Lecture 11.1

Kernelizing Linear Models

Linear models can be recast in a dual form where predictions depend only on inner products between data points — the doorway to kernel methods and non-parametric modeling.

Learning Objectives

Distinguish parametric from non-parametric models.
Derive the dual formulation of ridge regression, expressing the solution through the kernel matrix.
Define the kernel function $k(\mathbf{x}, \mathbf{x}') = \boldsymbol{\phi}(\mathbf{x})^\top \boldsymbol{\phi}(\mathbf{x}')$ as a similarity measure in feature space.
Compare primal versus dual computational costs, and explain why the dual opens up infinite-dimensional feature spaces.

1. Parametric vs. Non-Parametric Models

In all models covered so far, predictions are made via a fixed, finite set of weights $\mathbf{w}$. Once trained, the training data can in principle be discarded. These are parametric models.

Non-parametric models base their predictions directly on the training data via a kernel similarity measure.

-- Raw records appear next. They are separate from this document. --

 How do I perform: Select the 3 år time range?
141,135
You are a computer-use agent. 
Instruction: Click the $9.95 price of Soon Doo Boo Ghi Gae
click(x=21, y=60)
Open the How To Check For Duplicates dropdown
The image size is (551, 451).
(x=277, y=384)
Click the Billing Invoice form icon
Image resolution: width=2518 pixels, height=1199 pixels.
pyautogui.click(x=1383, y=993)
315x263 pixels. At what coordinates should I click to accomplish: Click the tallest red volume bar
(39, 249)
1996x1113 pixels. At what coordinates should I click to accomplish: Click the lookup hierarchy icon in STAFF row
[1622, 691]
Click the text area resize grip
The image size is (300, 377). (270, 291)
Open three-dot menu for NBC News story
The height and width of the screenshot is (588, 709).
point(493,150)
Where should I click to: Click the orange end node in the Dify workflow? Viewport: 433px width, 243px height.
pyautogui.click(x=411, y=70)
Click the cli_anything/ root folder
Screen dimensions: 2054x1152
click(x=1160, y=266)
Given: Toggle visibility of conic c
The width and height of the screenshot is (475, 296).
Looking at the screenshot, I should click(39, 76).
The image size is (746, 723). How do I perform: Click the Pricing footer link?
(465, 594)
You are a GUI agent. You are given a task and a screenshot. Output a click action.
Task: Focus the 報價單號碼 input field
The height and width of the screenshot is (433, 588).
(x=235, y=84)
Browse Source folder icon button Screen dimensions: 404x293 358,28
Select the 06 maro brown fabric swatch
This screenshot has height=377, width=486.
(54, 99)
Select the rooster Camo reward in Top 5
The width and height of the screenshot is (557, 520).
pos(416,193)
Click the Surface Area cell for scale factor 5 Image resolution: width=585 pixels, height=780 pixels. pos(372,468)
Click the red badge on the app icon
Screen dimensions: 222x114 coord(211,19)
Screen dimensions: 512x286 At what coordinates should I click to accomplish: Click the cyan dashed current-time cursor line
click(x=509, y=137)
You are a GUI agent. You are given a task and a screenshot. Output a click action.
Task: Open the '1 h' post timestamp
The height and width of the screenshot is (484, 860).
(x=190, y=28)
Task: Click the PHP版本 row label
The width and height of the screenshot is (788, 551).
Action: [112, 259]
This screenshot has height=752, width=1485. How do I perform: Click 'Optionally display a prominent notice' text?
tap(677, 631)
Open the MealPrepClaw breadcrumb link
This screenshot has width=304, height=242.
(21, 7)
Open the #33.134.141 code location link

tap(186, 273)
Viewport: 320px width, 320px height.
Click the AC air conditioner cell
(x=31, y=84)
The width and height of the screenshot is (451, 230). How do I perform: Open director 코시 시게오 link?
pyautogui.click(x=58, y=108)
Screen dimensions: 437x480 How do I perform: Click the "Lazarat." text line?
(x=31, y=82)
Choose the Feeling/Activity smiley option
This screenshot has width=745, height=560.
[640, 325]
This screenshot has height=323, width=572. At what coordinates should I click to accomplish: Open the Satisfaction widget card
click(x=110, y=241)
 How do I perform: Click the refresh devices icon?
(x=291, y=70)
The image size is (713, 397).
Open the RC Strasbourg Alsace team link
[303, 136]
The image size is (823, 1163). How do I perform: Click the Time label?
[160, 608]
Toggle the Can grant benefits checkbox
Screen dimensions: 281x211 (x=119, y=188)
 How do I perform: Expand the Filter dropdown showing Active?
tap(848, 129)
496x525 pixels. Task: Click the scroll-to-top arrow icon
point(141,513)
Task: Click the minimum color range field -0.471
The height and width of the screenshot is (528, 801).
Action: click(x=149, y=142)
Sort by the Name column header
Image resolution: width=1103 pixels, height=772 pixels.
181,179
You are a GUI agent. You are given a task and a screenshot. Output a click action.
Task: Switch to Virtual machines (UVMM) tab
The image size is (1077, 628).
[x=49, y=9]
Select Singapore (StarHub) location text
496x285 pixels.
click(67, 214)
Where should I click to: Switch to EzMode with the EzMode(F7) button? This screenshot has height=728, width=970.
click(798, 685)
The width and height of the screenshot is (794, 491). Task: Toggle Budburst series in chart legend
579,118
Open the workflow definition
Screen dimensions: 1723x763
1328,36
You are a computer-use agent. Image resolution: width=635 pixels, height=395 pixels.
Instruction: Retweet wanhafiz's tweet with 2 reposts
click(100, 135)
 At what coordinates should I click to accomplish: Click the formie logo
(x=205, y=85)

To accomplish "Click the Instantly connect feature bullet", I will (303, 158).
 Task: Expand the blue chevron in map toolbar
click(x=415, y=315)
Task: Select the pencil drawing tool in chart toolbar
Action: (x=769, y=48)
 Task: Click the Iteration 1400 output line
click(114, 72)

This permits implicitly working with infinite-dimensional feature spaces, as will become clear in Lecture 11.2.

2. The Kernel Function

Kernel Function

Given a feature map $\boldsymbol{\phi}: \mathcal{X} \to \mathbb{R}^M$, the kernel is the inner product in feature space:

$$k(\mathbf{x}, \mathbf{x}') = \boldsymbol{\phi}(\mathbf{x})^\top \boldsymbol{\phi}(\mathbf{x}').$$

It measures the similarity between two inputs. The $N \times N$ matrix $K_{nm} = k(\mathbf{x}_n, \mathbf{x}_m)$ is the Gram matrix.

3. Dual Formulation of Ridge Regression

Minimizing the regularized least-squares objective

$$J(\mathbf{w}) = \sum_{n=1}^{N} \bigl(\mathbf{w}^\top\boldsymbol{\phi}(\mathbf{x}_n) - t_n\bigr)^2 + \lambda \|\mathbf{w}\|^2$$

and setting $\nabla_\mathbf{w} J = 0$ yields $\mathbf{w} = \boldsymbol{\Phi}^\top \mathbf{a}$, where $a_n = -\tfrac{1}{\lambda}(\mathbf{w}^\top\boldsymbol{\phi}(\mathbf{x}_n) - t_n)$ and $\boldsymbol{\Phi}$ is the $N \times M$ design matrix. Substituting back and applying the matrix inversion lemma to convert the $M \times M$ inverse into an $N \times N$ inverse gives the dual solution:

Dual Solution (Ridge Regression) $$\mathbf{a} = \bigl(\mathbf{K} + \lambda \mathbf{I}_N\bigr)^{-1} \mathbf{t}.$$

Predictions at a new point $\mathbf{x}'$ are then

$$y(\mathbf{x}') = \mathbf{w}^\top\boldsymbol{\phi}(\mathbf{x}') = \sum_{n=1}^{N} a_n\, k(\mathbf{x}', \mathbf{x}_n) = \mathbf{k}(\mathbf{x}')^\top \mathbf{a}.$$

The prediction is a weighted sum of kernel evaluations against all training points. No explicit $\mathbf{w}$ appears.

4. Computational Comparison

The two representations have different computational costs:

Primal: training requires inverting an $M \times M$ matrix ($O(M^3)$); prediction is $O(M)$.
Dual: training requires inverting an $N \times N$ matrix ($O(N^3)$); prediction is $O(NM)$.

For $N \gg M$, the primal is cheaper. Yet the dual is important for two reasons.

Why Use the Dual?

First: in the dual, $\boldsymbol{\phi}$ appears only through $k$. We can specify $k$ directly — even one corresponding to an infinite-dimensional feature space — and kernel evaluations remain tractable. This is the kernel trick (Lecture 11.2).

Second: support vector machines (Lectures 11.3–11.5) produce sparse dual solutions where only a small number of $a_n$ are non-zero (support vectors). This makes dual predictions as fast as $O(N' M)$ for $N' \ll N$.